DOCUMENT -
New Stable and Portable X-Ray Microspectroscope at KEK

At the high energy research accelerator KEK in Japan, Dr. Takeichi et al. designed a novel x-ray microspectroscope for high resolution composition analysis. The setup is comprised of 11 attocube ECS stepping positioners and a dedicated scanner for sample imaging. All the positioners are equipped with optoelectronic sensors and can be digitally controlled. The sample stage is stabilized via attocube’s interferometric FPS3010 sensor with a resolution of 25 pm. The whole four-stack-setup is compact enough to fit into a vacuum chamber of only 220×310×200 mm³. First measurements show the resolution of the new instrument to be approximately 40 nm.

MATERIAL PROVIDED -
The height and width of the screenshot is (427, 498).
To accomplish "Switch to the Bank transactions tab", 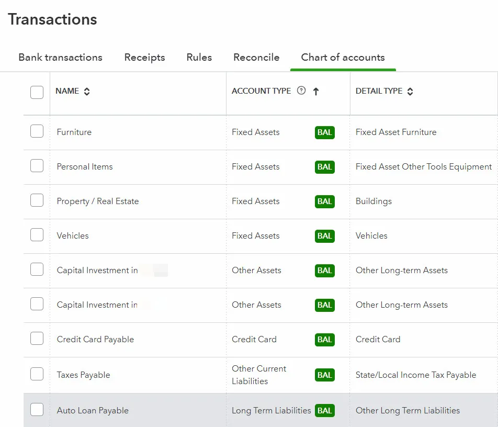I will pos(60,58).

TO BE DONE -
Using the text on the KEK x-ray microspectroscope, answer the following:
(a) How many attocube ECS stepping positioners does the setup comprise?
(b) What resolution does the interferometric FPS3010 sensor have?
(c) What resolution did the first measurements show for the new instrument?

RESULT BELOW -
(a) 11
(b) 25 pm
(c) Approximately 40 nm